**Required work**
Copy out every one of the following records word for word, leaving each line unchanged.

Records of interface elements
-- BEGIN --

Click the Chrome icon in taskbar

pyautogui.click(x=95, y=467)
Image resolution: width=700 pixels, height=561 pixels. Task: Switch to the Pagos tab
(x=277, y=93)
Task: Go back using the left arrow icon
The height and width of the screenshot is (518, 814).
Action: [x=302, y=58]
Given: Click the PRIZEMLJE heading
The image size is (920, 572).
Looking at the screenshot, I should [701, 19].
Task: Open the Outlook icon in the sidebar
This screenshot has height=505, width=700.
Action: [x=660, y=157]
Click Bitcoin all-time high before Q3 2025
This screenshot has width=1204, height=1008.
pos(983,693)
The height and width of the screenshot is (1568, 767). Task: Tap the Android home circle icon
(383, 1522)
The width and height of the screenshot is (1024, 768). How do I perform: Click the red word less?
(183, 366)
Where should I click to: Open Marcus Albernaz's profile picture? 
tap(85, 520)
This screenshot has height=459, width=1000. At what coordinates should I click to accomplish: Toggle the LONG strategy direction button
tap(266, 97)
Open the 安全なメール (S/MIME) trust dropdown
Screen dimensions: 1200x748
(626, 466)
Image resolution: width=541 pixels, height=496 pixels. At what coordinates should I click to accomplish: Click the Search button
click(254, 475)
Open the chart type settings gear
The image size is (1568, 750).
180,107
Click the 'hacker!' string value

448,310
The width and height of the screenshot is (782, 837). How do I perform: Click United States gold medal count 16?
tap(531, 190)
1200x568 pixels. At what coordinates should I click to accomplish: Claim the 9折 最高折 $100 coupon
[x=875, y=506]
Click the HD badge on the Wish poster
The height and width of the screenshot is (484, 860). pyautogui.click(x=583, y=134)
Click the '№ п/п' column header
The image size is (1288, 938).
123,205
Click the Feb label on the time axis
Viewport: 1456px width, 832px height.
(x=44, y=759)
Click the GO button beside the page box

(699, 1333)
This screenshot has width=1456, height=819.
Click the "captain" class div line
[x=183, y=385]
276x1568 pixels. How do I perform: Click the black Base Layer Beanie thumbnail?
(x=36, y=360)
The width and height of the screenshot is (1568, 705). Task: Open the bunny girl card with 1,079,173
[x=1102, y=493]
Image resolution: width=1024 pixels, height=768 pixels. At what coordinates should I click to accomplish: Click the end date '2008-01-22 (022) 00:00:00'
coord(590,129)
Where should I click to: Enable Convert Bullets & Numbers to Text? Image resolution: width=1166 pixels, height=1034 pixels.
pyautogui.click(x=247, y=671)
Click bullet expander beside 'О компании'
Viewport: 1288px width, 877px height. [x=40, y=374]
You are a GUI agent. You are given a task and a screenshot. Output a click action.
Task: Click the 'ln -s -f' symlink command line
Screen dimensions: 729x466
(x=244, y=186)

-- END --

**Exercise solution**
Click the Chrome icon in taskbar

pyautogui.click(x=95, y=467)
Image resolution: width=700 pixels, height=561 pixels. Task: Switch to the Pagos tab
(x=277, y=93)
Task: Go back using the left arrow icon
The height and width of the screenshot is (518, 814).
Action: [x=302, y=58]
Given: Click the PRIZEMLJE heading
The image size is (920, 572).
Looking at the screenshot, I should [701, 19].
Task: Open the Outlook icon in the sidebar
This screenshot has height=505, width=700.
Action: [x=660, y=157]
Click Bitcoin all-time high before Q3 2025
This screenshot has width=1204, height=1008.
pos(983,693)
The height and width of the screenshot is (1568, 767). Task: Tap the Android home circle icon
(383, 1522)
The width and height of the screenshot is (1024, 768). How do I perform: Click the red word less?
(183, 366)
Where should I click to: Open Marcus Albernaz's profile picture? 
tap(85, 520)
This screenshot has height=459, width=1000. At what coordinates should I click to accomplish: Toggle the LONG strategy direction button
tap(266, 97)
Open the 安全なメール (S/MIME) trust dropdown
Screen dimensions: 1200x748
(626, 466)
Image resolution: width=541 pixels, height=496 pixels. At what coordinates should I click to accomplish: Click the Search button
click(254, 475)
Open the chart type settings gear
The image size is (1568, 750).
180,107
Click the 'hacker!' string value

448,310
The width and height of the screenshot is (782, 837). How do I perform: Click United States gold medal count 16?
tap(531, 190)
1200x568 pixels. At what coordinates should I click to accomplish: Claim the 9折 最高折 $100 coupon
[x=875, y=506]
Click the HD badge on the Wish poster
The height and width of the screenshot is (484, 860). pyautogui.click(x=583, y=134)
Click the '№ п/п' column header
The image size is (1288, 938).
123,205
Click the Feb label on the time axis
Viewport: 1456px width, 832px height.
(x=44, y=759)
Click the GO button beside the page box

(699, 1333)
This screenshot has width=1456, height=819.
Click the "captain" class div line
[x=183, y=385]
276x1568 pixels. How do I perform: Click the black Base Layer Beanie thumbnail?
(x=36, y=360)
The width and height of the screenshot is (1568, 705). Task: Open the bunny girl card with 1,079,173
[x=1102, y=493]
Image resolution: width=1024 pixels, height=768 pixels. At what coordinates should I click to accomplish: Click the end date '2008-01-22 (022) 00:00:00'
coord(590,129)
Where should I click to: Enable Convert Bullets & Numbers to Text? Image resolution: width=1166 pixels, height=1034 pixels.
pyautogui.click(x=247, y=671)
Click bullet expander beside 'О компании'
Viewport: 1288px width, 877px height. [x=40, y=374]
You are a GUI agent. You are given a task and a screenshot. Output a click action.
Task: Click the 'ln -s -f' symlink command line
Screen dimensions: 729x466
(x=244, y=186)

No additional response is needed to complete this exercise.